> _WHAT NEEDS TO BE DONE_
For this exercise, repeat the records below exactly as written.

[Pixel coordinate grounding data]

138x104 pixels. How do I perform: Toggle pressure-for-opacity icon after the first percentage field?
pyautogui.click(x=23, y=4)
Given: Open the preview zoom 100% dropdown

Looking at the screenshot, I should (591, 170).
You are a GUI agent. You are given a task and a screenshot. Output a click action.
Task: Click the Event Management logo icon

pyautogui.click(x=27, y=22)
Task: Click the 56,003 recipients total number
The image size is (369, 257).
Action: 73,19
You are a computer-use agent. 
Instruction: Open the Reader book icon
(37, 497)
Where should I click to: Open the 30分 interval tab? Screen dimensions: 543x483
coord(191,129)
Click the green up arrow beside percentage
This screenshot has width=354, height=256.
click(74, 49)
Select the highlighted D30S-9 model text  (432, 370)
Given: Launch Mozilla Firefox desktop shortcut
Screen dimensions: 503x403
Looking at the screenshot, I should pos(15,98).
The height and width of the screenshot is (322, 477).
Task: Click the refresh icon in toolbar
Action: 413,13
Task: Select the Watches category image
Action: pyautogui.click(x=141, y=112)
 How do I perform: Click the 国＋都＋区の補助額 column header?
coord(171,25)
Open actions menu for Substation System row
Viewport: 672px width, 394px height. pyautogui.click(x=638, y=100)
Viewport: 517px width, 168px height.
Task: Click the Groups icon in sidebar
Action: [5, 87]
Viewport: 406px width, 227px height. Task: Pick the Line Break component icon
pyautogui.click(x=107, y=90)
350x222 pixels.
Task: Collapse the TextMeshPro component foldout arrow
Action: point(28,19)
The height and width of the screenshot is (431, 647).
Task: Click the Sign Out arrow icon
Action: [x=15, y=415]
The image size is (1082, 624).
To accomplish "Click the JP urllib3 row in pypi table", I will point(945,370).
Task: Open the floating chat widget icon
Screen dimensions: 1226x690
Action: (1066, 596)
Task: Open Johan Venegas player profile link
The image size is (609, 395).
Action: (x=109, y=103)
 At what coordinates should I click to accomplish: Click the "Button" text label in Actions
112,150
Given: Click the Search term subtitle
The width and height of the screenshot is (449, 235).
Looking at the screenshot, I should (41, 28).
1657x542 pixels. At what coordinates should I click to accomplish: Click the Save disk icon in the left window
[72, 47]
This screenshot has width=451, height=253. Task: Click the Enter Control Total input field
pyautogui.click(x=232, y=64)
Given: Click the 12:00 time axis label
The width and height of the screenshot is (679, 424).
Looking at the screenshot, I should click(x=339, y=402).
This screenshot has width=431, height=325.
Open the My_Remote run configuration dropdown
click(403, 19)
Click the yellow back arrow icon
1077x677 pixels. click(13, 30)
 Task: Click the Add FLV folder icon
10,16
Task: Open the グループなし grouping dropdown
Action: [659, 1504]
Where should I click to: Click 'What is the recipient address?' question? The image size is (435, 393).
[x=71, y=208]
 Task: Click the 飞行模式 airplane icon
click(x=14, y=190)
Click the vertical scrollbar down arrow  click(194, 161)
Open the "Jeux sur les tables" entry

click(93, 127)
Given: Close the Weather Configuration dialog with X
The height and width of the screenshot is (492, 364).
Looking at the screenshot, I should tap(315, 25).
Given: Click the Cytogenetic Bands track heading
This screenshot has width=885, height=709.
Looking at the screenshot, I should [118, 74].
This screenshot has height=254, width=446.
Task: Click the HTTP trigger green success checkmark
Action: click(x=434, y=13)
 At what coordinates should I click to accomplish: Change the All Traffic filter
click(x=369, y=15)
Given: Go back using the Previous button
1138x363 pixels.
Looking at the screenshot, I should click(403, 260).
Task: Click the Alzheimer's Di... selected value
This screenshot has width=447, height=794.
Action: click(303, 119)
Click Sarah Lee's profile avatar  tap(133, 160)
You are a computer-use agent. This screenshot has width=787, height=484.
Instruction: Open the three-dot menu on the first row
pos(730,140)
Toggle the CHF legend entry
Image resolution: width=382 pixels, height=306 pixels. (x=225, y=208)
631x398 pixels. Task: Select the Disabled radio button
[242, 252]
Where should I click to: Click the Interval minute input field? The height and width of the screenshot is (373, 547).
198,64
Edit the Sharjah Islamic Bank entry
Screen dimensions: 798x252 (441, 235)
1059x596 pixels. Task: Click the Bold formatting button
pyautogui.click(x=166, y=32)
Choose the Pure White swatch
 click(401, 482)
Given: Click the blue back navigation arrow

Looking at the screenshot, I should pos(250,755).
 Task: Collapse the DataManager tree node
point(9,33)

> _RESULT FOR THIS TASK_
138x104 pixels. How do I perform: Toggle pressure-for-opacity icon after the first percentage field?
pyautogui.click(x=23, y=4)
Given: Open the preview zoom 100% dropdown

Looking at the screenshot, I should (591, 170).
You are a GUI agent. You are given a task and a screenshot. Output a click action.
Task: Click the Event Management logo icon

pyautogui.click(x=27, y=22)
Task: Click the 56,003 recipients total number
The image size is (369, 257).
Action: 73,19
You are a computer-use agent. 
Instruction: Open the Reader book icon
(37, 497)
Where should I click to: Open the 30分 interval tab? Screen dimensions: 543x483
coord(191,129)
Click the green up arrow beside percentage
This screenshot has width=354, height=256.
click(74, 49)
Select the highlighted D30S-9 model text  (432, 370)
Given: Launch Mozilla Firefox desktop shortcut
Screen dimensions: 503x403
Looking at the screenshot, I should pos(15,98).
The height and width of the screenshot is (322, 477).
Task: Click the refresh icon in toolbar
Action: 413,13
Task: Select the Watches category image
Action: pyautogui.click(x=141, y=112)
 How do I perform: Click the 国＋都＋区の補助額 column header?
coord(171,25)
Open actions menu for Substation System row
Viewport: 672px width, 394px height. pyautogui.click(x=638, y=100)
Viewport: 517px width, 168px height.
Task: Click the Groups icon in sidebar
Action: [5, 87]
Viewport: 406px width, 227px height. Task: Pick the Line Break component icon
pyautogui.click(x=107, y=90)
350x222 pixels.
Task: Collapse the TextMeshPro component foldout arrow
Action: point(28,19)
The height and width of the screenshot is (431, 647).
Task: Click the Sign Out arrow icon
Action: [x=15, y=415]
The image size is (1082, 624).
To accomplish "Click the JP urllib3 row in pypi table", I will point(945,370).
Task: Open the floating chat widget icon
Screen dimensions: 1226x690
Action: (1066, 596)
Task: Open Johan Venegas player profile link
The image size is (609, 395).
Action: (x=109, y=103)
 At what coordinates should I click to accomplish: Click the "Button" text label in Actions
112,150
Given: Click the Search term subtitle
The width and height of the screenshot is (449, 235).
Looking at the screenshot, I should (41, 28).
1657x542 pixels. At what coordinates should I click to accomplish: Click the Save disk icon in the left window
[72, 47]
This screenshot has width=451, height=253. Task: Click the Enter Control Total input field
pyautogui.click(x=232, y=64)
Given: Click the 12:00 time axis label
The width and height of the screenshot is (679, 424).
Looking at the screenshot, I should click(x=339, y=402).
This screenshot has width=431, height=325.
Open the My_Remote run configuration dropdown
click(403, 19)
Click the yellow back arrow icon
1077x677 pixels. click(13, 30)
 Task: Click the Add FLV folder icon
10,16
Task: Open the グループなし grouping dropdown
Action: [659, 1504]
Where should I click to: Click 'What is the recipient address?' question? The image size is (435, 393).
[x=71, y=208]
 Task: Click the 飞行模式 airplane icon
click(x=14, y=190)
Click the vertical scrollbar down arrow  click(194, 161)
Open the "Jeux sur les tables" entry

click(93, 127)
Given: Close the Weather Configuration dialog with X
The height and width of the screenshot is (492, 364).
Looking at the screenshot, I should tap(315, 25).
Given: Click the Cytogenetic Bands track heading
This screenshot has width=885, height=709.
Looking at the screenshot, I should [118, 74].
This screenshot has height=254, width=446.
Task: Click the HTTP trigger green success checkmark
Action: click(x=434, y=13)
 At what coordinates should I click to accomplish: Change the All Traffic filter
click(x=369, y=15)
Given: Go back using the Previous button
1138x363 pixels.
Looking at the screenshot, I should click(403, 260).
Task: Click the Alzheimer's Di... selected value
This screenshot has width=447, height=794.
Action: click(303, 119)
Click Sarah Lee's profile avatar  tap(133, 160)
You are a computer-use agent. This screenshot has width=787, height=484.
Instruction: Open the three-dot menu on the first row
pos(730,140)
Toggle the CHF legend entry
Image resolution: width=382 pixels, height=306 pixels. (x=225, y=208)
631x398 pixels. Task: Select the Disabled radio button
[242, 252]
Where should I click to: Click the Interval minute input field? The height and width of the screenshot is (373, 547).
198,64
Edit the Sharjah Islamic Bank entry
Screen dimensions: 798x252 (441, 235)
1059x596 pixels. Task: Click the Bold formatting button
pyautogui.click(x=166, y=32)
Choose the Pure White swatch
 click(401, 482)
Given: Click the blue back navigation arrow

Looking at the screenshot, I should pos(250,755).
 Task: Collapse the DataManager tree node
point(9,33)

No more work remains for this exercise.